**TASK:** Reproduce the lines below verbatim, from the first line of the dataset records through the line containing "Speakers is located", including that line.

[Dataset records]
__________________________________________________

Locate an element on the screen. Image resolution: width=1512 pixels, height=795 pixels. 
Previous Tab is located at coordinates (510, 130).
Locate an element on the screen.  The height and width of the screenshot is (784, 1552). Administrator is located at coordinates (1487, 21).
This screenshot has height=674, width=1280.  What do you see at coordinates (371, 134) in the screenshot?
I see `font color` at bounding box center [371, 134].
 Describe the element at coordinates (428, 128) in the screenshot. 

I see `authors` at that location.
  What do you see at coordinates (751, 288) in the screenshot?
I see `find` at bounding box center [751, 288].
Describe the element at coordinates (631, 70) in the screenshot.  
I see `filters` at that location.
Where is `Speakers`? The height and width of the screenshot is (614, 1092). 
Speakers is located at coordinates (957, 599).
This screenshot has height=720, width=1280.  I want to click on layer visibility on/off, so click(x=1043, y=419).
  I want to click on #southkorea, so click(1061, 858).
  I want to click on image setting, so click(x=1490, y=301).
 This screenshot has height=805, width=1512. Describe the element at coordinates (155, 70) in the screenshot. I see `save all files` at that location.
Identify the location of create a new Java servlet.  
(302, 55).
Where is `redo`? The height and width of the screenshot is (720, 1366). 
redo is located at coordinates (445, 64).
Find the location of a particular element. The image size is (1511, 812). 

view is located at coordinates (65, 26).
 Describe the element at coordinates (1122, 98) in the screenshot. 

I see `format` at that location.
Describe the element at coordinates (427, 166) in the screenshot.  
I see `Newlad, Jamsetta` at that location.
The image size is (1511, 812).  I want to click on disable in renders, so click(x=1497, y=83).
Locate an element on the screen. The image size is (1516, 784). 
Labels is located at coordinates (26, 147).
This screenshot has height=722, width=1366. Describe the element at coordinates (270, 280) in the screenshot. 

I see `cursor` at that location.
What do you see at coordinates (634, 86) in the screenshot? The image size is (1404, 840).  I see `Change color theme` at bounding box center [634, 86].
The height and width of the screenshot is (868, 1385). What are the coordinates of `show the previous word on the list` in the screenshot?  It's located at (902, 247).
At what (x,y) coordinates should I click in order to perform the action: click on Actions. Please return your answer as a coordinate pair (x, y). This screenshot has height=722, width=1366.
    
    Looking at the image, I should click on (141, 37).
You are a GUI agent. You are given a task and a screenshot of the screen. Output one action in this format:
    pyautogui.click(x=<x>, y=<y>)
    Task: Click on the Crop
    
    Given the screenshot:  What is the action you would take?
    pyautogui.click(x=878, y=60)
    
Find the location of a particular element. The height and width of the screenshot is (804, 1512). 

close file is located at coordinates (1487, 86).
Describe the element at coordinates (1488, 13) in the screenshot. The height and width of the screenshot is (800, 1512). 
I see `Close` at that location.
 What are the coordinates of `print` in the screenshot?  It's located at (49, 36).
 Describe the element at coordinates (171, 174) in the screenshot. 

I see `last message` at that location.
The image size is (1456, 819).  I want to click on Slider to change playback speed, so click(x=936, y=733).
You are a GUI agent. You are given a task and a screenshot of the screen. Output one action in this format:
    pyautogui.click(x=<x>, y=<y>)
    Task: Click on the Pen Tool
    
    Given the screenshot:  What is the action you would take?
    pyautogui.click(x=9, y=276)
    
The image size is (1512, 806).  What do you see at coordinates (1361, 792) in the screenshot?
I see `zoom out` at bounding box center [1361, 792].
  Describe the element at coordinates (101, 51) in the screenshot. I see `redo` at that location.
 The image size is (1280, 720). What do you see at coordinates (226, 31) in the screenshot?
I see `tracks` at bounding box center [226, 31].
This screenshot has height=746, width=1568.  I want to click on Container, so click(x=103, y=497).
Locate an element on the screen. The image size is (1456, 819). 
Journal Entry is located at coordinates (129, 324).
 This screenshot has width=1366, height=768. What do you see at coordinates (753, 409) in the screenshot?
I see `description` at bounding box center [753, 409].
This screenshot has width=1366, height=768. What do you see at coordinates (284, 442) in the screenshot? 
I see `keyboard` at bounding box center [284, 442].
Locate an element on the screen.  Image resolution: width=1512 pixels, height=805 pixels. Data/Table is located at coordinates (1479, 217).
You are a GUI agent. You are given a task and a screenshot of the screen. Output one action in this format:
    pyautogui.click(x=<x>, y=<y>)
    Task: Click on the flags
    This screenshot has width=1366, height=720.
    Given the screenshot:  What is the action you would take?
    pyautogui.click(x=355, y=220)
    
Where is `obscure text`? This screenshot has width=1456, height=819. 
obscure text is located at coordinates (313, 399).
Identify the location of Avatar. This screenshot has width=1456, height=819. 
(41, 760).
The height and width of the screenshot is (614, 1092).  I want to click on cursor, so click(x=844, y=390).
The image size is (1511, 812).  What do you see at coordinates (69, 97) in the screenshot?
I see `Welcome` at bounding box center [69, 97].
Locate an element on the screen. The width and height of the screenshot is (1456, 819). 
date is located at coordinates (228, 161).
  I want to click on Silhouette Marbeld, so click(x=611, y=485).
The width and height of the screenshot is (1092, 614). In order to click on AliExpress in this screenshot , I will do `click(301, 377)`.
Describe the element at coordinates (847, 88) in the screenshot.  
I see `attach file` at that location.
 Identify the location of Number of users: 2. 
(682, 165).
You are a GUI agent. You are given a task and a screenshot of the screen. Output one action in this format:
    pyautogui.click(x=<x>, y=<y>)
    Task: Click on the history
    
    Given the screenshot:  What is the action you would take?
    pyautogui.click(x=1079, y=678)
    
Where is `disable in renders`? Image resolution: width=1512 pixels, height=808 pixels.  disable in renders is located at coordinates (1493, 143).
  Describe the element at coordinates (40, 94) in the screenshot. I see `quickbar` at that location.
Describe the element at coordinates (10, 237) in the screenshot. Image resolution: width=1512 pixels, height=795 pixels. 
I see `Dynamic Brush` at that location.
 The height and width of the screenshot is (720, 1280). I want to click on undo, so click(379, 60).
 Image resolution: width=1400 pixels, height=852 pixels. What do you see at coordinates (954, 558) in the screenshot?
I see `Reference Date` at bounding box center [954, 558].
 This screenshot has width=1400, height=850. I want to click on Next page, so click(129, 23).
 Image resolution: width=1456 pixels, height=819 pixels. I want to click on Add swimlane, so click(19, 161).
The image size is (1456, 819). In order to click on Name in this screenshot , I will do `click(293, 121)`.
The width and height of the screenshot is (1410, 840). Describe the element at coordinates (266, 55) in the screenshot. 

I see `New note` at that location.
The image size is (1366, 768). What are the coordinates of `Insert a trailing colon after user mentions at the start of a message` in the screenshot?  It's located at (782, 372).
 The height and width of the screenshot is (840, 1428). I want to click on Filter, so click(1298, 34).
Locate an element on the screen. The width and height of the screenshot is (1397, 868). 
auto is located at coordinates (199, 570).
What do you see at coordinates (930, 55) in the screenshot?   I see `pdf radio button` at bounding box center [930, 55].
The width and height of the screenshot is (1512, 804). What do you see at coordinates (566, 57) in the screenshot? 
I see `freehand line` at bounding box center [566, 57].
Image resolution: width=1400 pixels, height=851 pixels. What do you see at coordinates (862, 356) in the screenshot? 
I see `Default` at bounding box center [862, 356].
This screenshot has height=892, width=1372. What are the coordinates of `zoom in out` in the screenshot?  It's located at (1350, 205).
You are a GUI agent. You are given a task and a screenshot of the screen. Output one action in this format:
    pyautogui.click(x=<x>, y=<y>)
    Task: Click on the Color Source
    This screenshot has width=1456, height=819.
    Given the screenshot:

__________________________________________________

**WORKED ANSWER:**
Locate an element on the screen. Image resolution: width=1512 pixels, height=795 pixels. 
Previous Tab is located at coordinates (510, 130).
Locate an element on the screen.  The height and width of the screenshot is (784, 1552). Administrator is located at coordinates (1487, 21).
This screenshot has height=674, width=1280.  What do you see at coordinates (371, 134) in the screenshot?
I see `font color` at bounding box center [371, 134].
 Describe the element at coordinates (428, 128) in the screenshot. 

I see `authors` at that location.
  What do you see at coordinates (751, 288) in the screenshot?
I see `find` at bounding box center [751, 288].
Describe the element at coordinates (631, 70) in the screenshot.  
I see `filters` at that location.
Where is `Speakers`? The height and width of the screenshot is (614, 1092). 
Speakers is located at coordinates (957, 599).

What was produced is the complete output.